◆ TRY IT:
In the material below, the line holding "[Instagram] (1586, 831)" and every line after it should be reproduced exactly, please, with pictures omitted.
════════════════════
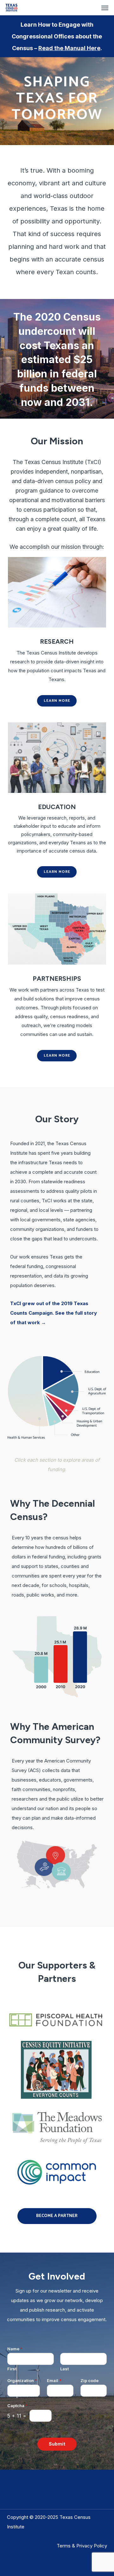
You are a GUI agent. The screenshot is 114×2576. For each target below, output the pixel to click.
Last (64, 2368)
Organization (22, 2380)
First (11, 2368)
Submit (57, 2444)
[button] (104, 7)
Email (54, 2380)
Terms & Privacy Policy (82, 2546)
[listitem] (33, 1387)
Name (14, 2348)
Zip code (89, 2380)
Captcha (17, 2405)
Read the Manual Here (69, 48)
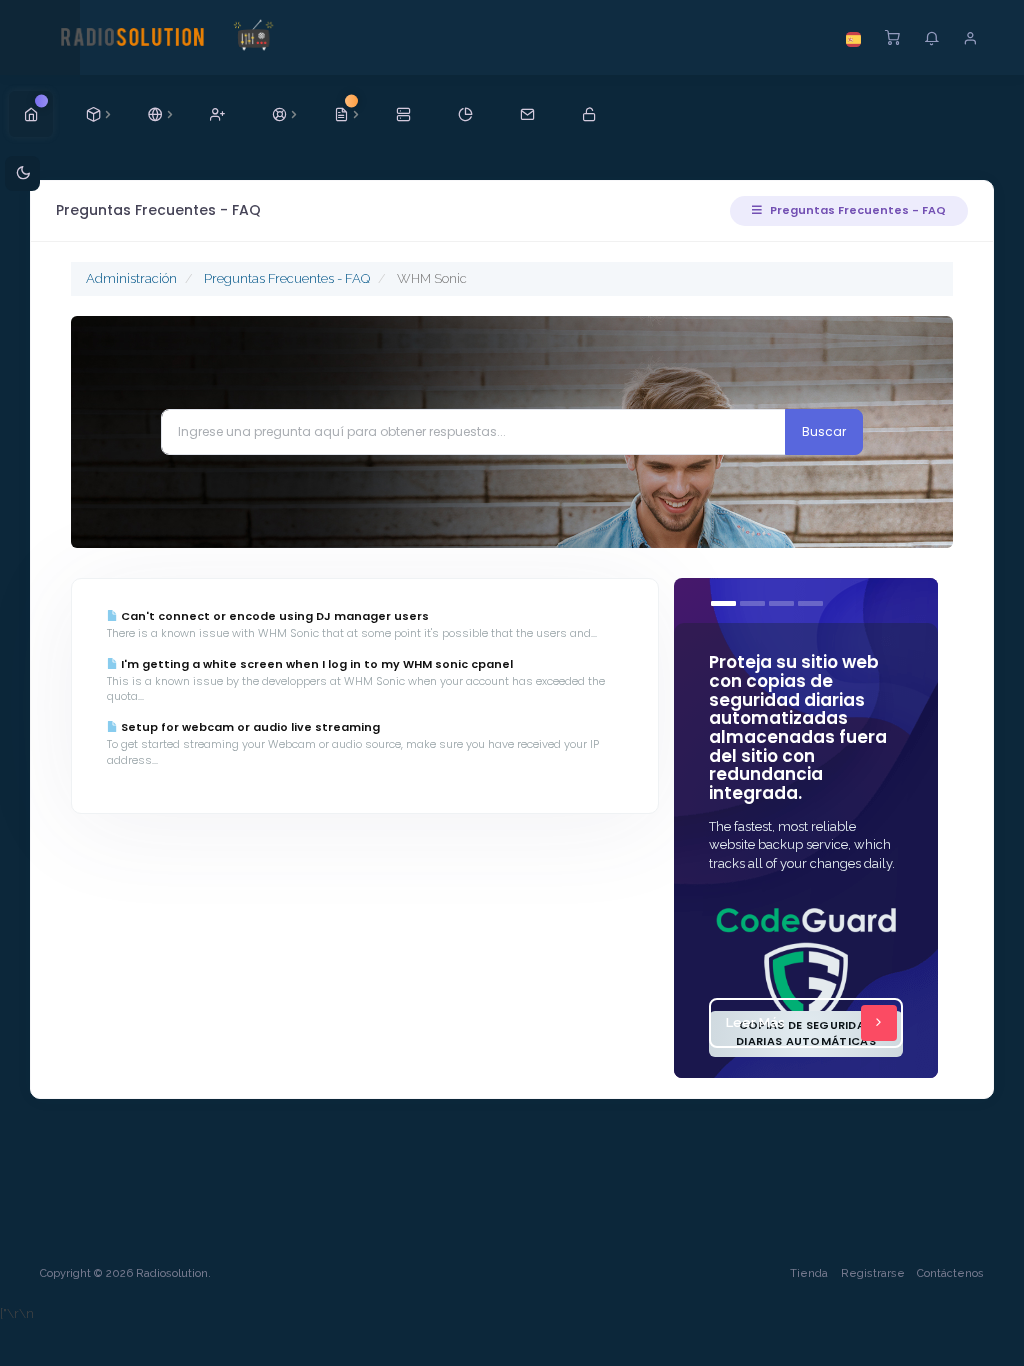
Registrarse (873, 1273)
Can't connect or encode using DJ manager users (273, 616)
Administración (131, 278)
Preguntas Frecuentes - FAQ (856, 210)
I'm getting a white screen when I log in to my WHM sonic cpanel (315, 664)
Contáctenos (950, 1273)
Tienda (809, 1273)
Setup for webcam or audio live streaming (249, 727)
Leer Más (755, 1022)
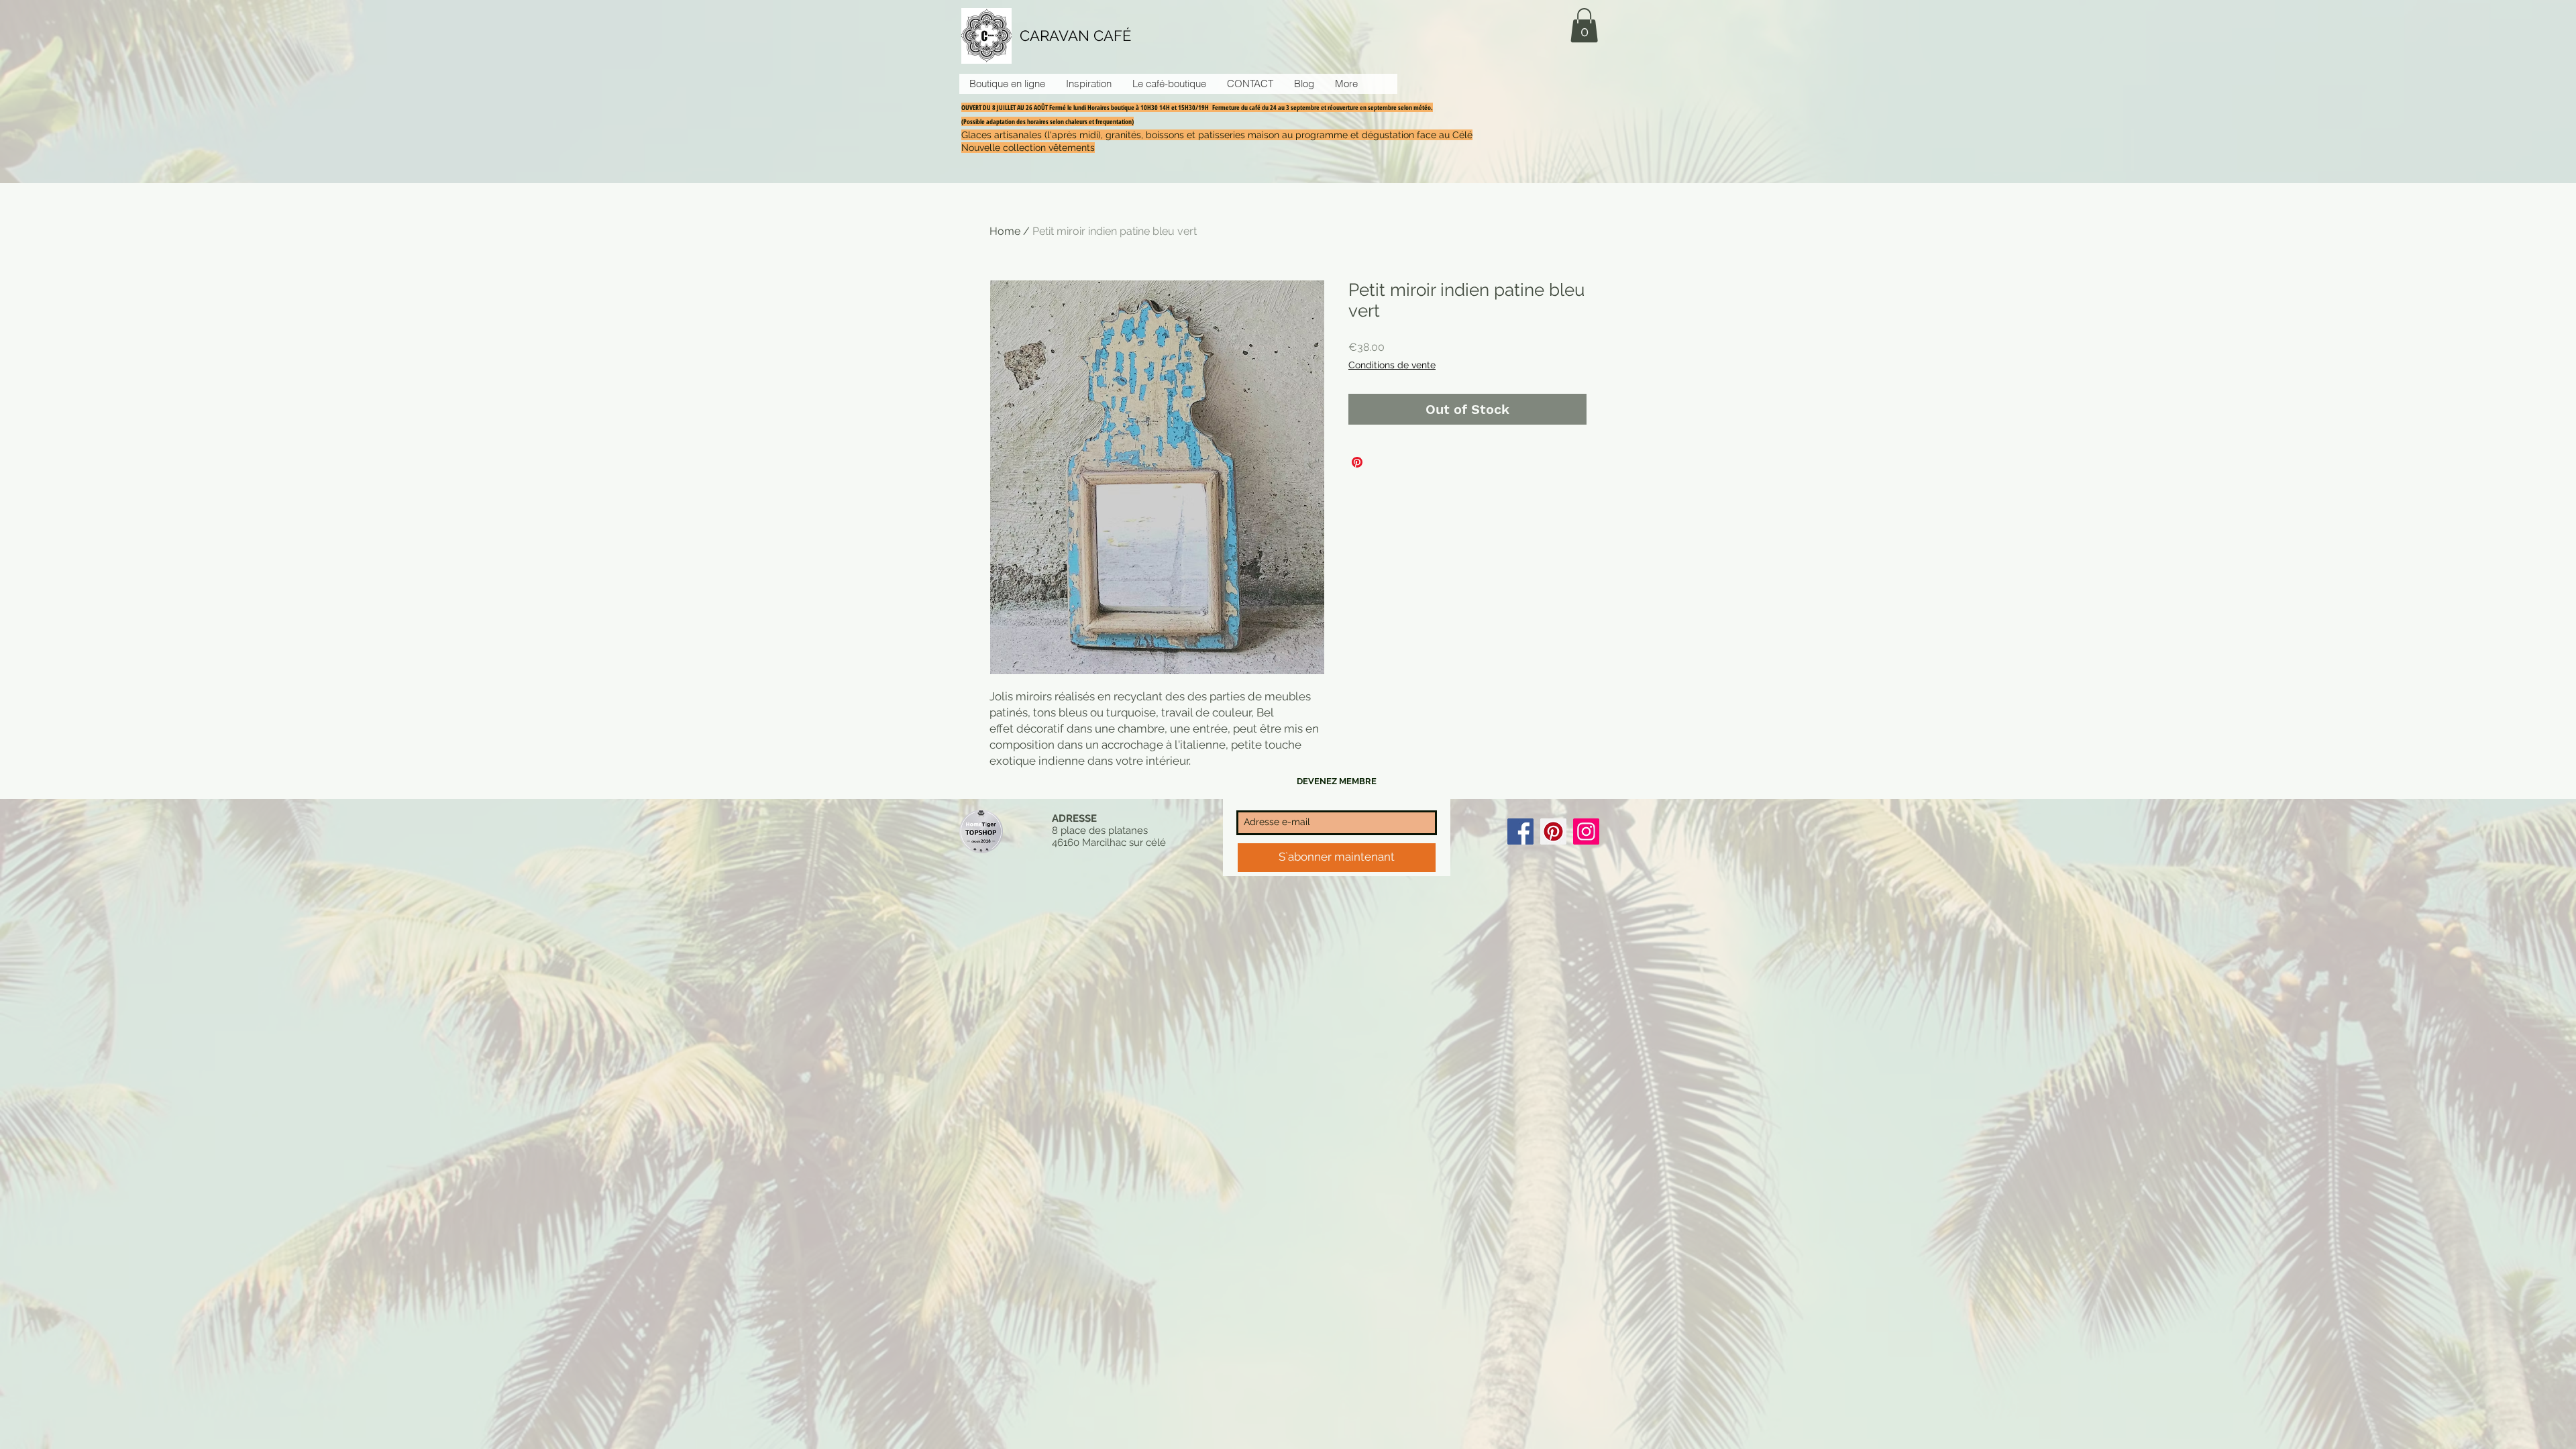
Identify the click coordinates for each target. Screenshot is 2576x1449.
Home (1004, 231)
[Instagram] (1586, 831)
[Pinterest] (1553, 831)
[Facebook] (1520, 831)
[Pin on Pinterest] (1357, 462)
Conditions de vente (1392, 365)
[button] (1584, 25)
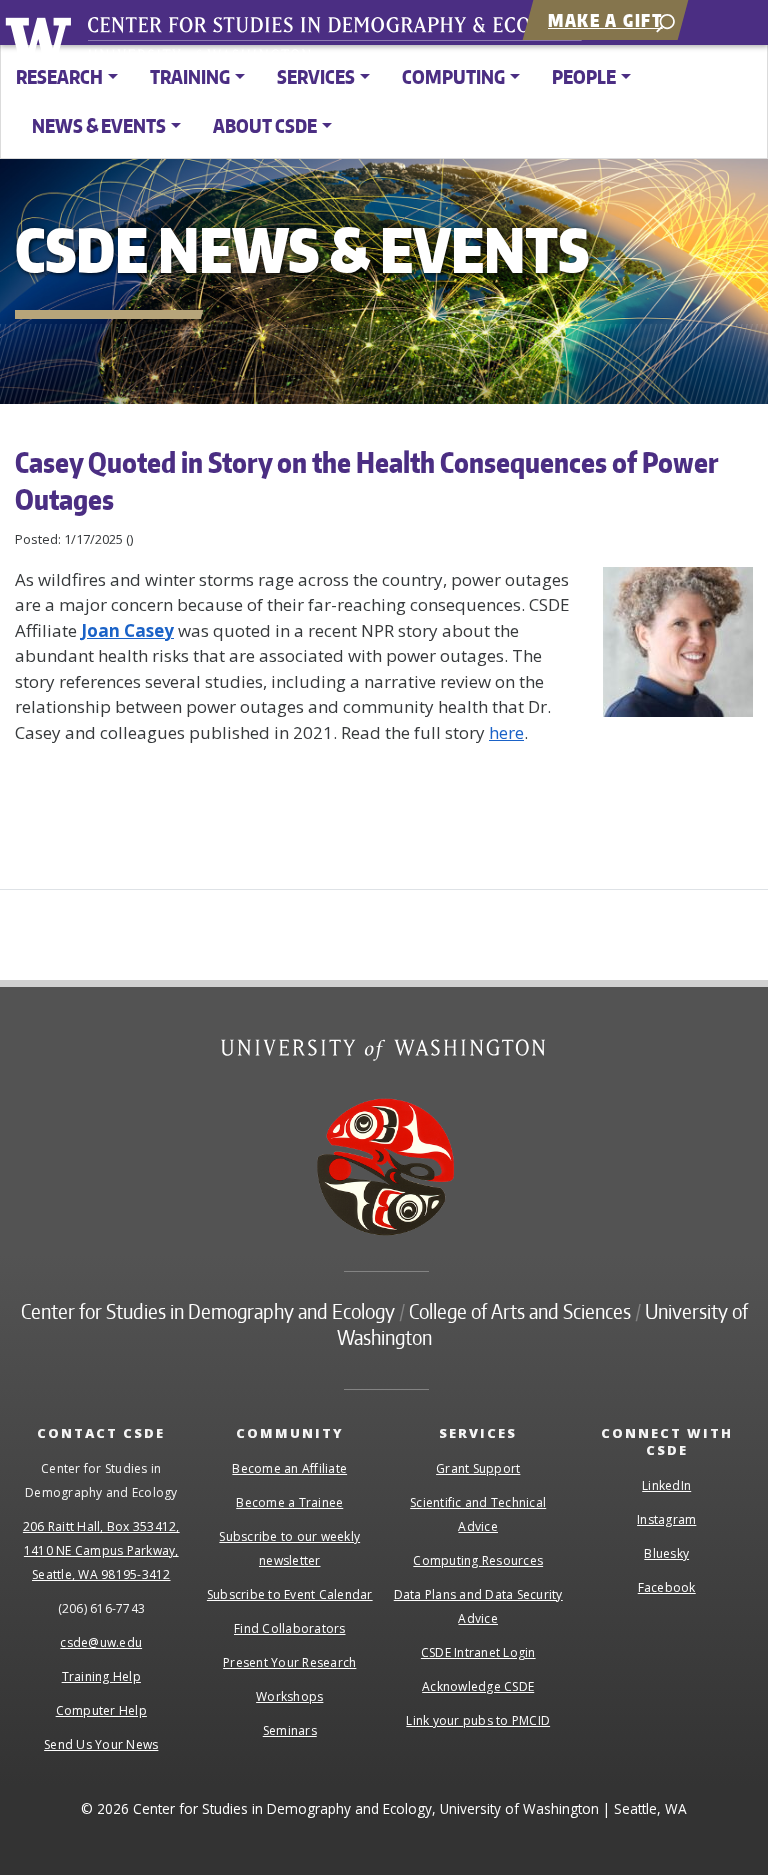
════════════════════
◆ SOLUTION TO THE PROBLEM:
[Instagram] (1586, 831)
[Pinterest] (1553, 831)
[Facebook] (1520, 831)
[Pin on Pinterest] (1357, 462)
Conditions de vente (1392, 365)
[button] (1584, 25)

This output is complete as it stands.